• Exercise description: Copy every item below in full, requests included, and add -121 to each coordinate number in the answers.

※ ※ ※

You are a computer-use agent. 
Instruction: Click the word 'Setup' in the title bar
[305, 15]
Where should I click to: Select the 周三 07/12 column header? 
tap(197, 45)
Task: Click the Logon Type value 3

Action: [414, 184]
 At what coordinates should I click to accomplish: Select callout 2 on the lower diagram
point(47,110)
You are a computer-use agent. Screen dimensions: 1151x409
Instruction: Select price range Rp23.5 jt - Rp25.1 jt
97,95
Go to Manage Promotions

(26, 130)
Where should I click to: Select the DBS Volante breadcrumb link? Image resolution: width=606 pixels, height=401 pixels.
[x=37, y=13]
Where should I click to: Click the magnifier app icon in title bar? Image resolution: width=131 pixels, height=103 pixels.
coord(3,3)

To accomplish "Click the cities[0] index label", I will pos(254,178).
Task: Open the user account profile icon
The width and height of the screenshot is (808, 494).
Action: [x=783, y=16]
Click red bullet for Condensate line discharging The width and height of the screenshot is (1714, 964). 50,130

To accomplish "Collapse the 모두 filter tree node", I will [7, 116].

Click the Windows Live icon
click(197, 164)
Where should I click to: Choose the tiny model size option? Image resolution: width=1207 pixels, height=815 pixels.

※ ※ ※

• Solution:
You are a computer-use agent. 
Instruction: Click the word 'Setup' in the title bar
[184, -106]
Where should I click to: Select the 周三 07/12 column header? 
tap(76, -76)
Task: Click the Logon Type value 3

Action: [293, 63]
 At what coordinates should I click to accomplish: Select callout 2 on the lower diagram
point(-74,-11)
You are a computer-use agent. Screen dimensions: 1151x409
Instruction: Select price range Rp23.5 jt - Rp25.1 jt
-24,-26
Go to Manage Promotions

(-95, 9)
Where should I click to: Select the DBS Volante breadcrumb link? Image resolution: width=606 pixels, height=401 pixels.
[x=-84, y=-108]
Where should I click to: Click the magnifier app icon in title bar? Image resolution: width=131 pixels, height=103 pixels.
coord(-118,-118)

To accomplish "Click the cities[0] index label", I will pos(133,57).
Task: Open the user account profile icon
The width and height of the screenshot is (808, 494).
Action: [x=662, y=-105]
Click red bullet for Condensate line discharging The width and height of the screenshot is (1714, 964). -71,9

To accomplish "Collapse the 모두 filter tree node", I will [-114, -5].

Click the Windows Live icon
click(76, 43)
Where should I click to: Choose the tiny model size option? Image resolution: width=1207 pixels, height=815 pixels.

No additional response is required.